> **TASK REQUIREMENTS**
Transcribe the listing below in full, keeping every line exactly as it is.

»»

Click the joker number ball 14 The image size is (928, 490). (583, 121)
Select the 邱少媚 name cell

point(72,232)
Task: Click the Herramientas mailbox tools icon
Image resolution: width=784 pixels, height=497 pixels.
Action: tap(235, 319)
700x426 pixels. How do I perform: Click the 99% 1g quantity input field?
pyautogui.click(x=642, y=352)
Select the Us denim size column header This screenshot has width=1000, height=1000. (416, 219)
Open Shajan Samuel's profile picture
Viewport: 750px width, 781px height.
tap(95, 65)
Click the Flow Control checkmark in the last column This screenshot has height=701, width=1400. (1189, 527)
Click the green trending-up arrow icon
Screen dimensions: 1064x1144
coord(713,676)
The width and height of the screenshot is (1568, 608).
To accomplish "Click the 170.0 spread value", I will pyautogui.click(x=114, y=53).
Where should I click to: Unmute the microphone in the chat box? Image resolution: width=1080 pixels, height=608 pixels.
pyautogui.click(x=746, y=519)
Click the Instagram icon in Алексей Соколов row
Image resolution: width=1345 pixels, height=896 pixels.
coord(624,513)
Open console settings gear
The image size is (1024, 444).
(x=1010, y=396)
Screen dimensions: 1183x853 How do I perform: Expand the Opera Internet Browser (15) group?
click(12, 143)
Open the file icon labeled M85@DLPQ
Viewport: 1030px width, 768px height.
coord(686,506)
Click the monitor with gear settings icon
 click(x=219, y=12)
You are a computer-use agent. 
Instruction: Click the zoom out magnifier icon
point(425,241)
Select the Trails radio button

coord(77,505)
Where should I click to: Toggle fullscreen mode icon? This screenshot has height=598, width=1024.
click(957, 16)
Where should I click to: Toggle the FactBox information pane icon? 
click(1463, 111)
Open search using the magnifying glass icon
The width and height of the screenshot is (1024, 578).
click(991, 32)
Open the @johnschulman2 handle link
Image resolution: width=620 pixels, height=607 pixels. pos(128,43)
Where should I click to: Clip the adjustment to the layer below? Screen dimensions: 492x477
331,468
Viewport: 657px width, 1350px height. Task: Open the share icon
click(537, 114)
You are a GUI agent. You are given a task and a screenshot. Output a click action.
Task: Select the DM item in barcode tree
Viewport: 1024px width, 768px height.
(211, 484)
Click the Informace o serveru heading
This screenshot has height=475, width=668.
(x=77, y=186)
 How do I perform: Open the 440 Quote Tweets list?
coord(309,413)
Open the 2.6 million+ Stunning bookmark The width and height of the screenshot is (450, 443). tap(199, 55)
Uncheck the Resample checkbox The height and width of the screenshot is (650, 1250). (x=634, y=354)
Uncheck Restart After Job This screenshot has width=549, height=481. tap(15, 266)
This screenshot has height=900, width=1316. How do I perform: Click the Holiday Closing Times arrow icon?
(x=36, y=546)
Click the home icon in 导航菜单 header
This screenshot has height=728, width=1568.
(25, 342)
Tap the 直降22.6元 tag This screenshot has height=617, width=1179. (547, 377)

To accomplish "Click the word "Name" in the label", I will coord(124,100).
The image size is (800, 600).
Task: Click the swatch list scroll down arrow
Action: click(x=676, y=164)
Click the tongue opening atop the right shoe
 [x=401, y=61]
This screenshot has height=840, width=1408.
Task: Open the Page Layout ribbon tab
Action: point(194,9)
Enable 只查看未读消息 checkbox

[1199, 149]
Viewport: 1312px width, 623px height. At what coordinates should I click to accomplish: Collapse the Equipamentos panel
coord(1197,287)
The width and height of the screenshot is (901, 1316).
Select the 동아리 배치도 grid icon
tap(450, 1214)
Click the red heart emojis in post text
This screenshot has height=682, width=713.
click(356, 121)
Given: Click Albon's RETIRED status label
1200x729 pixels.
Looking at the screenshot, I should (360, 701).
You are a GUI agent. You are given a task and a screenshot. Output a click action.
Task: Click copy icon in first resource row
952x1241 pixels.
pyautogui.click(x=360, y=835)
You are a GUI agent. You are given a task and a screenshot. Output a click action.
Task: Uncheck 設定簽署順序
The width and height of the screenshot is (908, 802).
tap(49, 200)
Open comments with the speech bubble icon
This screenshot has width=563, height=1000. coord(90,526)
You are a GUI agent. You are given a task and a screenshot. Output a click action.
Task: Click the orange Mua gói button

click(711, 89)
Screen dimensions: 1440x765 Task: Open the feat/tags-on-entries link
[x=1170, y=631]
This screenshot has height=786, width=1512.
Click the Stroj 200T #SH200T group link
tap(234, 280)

««

> **YOUR RESPONSE**
Click the joker number ball 14 The image size is (928, 490). (583, 121)
Select the 邱少媚 name cell

point(72,232)
Task: Click the Herramientas mailbox tools icon
Image resolution: width=784 pixels, height=497 pixels.
Action: tap(235, 319)
700x426 pixels. How do I perform: Click the 99% 1g quantity input field?
pyautogui.click(x=642, y=352)
Select the Us denim size column header This screenshot has width=1000, height=1000. (416, 219)
Open Shajan Samuel's profile picture
Viewport: 750px width, 781px height.
tap(95, 65)
Click the Flow Control checkmark in the last column This screenshot has height=701, width=1400. (1189, 527)
Click the green trending-up arrow icon
Screen dimensions: 1064x1144
coord(713,676)
The width and height of the screenshot is (1568, 608).
To accomplish "Click the 170.0 spread value", I will pyautogui.click(x=114, y=53).
Where should I click to: Unmute the microphone in the chat box? Image resolution: width=1080 pixels, height=608 pixels.
pyautogui.click(x=746, y=519)
Click the Instagram icon in Алексей Соколов row
Image resolution: width=1345 pixels, height=896 pixels.
coord(624,513)
Open console settings gear
The image size is (1024, 444).
(x=1010, y=396)
Screen dimensions: 1183x853 How do I perform: Expand the Opera Internet Browser (15) group?
click(12, 143)
Open the file icon labeled M85@DLPQ
Viewport: 1030px width, 768px height.
coord(686,506)
Click the monitor with gear settings icon
 click(x=219, y=12)
You are a computer-use agent. 
Instruction: Click the zoom out magnifier icon
point(425,241)
Select the Trails radio button

coord(77,505)
Where should I click to: Toggle fullscreen mode icon? This screenshot has height=598, width=1024.
click(957, 16)
Where should I click to: Toggle the FactBox information pane icon? 
click(1463, 111)
Open search using the magnifying glass icon
The width and height of the screenshot is (1024, 578).
click(991, 32)
Open the @johnschulman2 handle link
Image resolution: width=620 pixels, height=607 pixels. pos(128,43)
Where should I click to: Clip the adjustment to the layer below? Screen dimensions: 492x477
331,468
Viewport: 657px width, 1350px height. Task: Open the share icon
click(537, 114)
You are a GUI agent. You are given a task and a screenshot. Output a click action.
Task: Select the DM item in barcode tree
Viewport: 1024px width, 768px height.
(211, 484)
Click the Informace o serveru heading
This screenshot has height=475, width=668.
(x=77, y=186)
 How do I perform: Open the 440 Quote Tweets list?
coord(309,413)
Open the 2.6 million+ Stunning bookmark The width and height of the screenshot is (450, 443). tap(199, 55)
Uncheck the Resample checkbox The height and width of the screenshot is (650, 1250). (x=634, y=354)
Uncheck Restart After Job This screenshot has width=549, height=481. tap(15, 266)
This screenshot has height=900, width=1316. How do I perform: Click the Holiday Closing Times arrow icon?
(x=36, y=546)
Click the home icon in 导航菜单 header
This screenshot has height=728, width=1568.
(25, 342)
Tap the 直降22.6元 tag This screenshot has height=617, width=1179. (547, 377)

To accomplish "Click the word "Name" in the label", I will coord(124,100).
The image size is (800, 600).
Task: Click the swatch list scroll down arrow
Action: click(x=676, y=164)
Click the tongue opening atop the right shoe
 [x=401, y=61]
This screenshot has height=840, width=1408.
Task: Open the Page Layout ribbon tab
Action: point(194,9)
Enable 只查看未读消息 checkbox

[1199, 149]
Viewport: 1312px width, 623px height. At what coordinates should I click to accomplish: Collapse the Equipamentos panel
coord(1197,287)
The width and height of the screenshot is (901, 1316).
Select the 동아리 배치도 grid icon
tap(450, 1214)
Click the red heart emojis in post text
This screenshot has height=682, width=713.
click(356, 121)
Given: Click Albon's RETIRED status label
1200x729 pixels.
Looking at the screenshot, I should (360, 701).
You are a GUI agent. You are given a task and a screenshot. Output a click action.
Task: Click copy icon in first resource row
952x1241 pixels.
pyautogui.click(x=360, y=835)
You are a GUI agent. You are given a task and a screenshot. Output a click action.
Task: Uncheck 設定簽署順序
The width and height of the screenshot is (908, 802).
tap(49, 200)
Open comments with the speech bubble icon
This screenshot has width=563, height=1000. coord(90,526)
You are a GUI agent. You are given a task and a screenshot. Output a click action.
Task: Click the orange Mua gói button

click(711, 89)
Screen dimensions: 1440x765 Task: Open the feat/tags-on-entries link
[x=1170, y=631]
This screenshot has height=786, width=1512.
Click the Stroj 200T #SH200T group link
tap(234, 280)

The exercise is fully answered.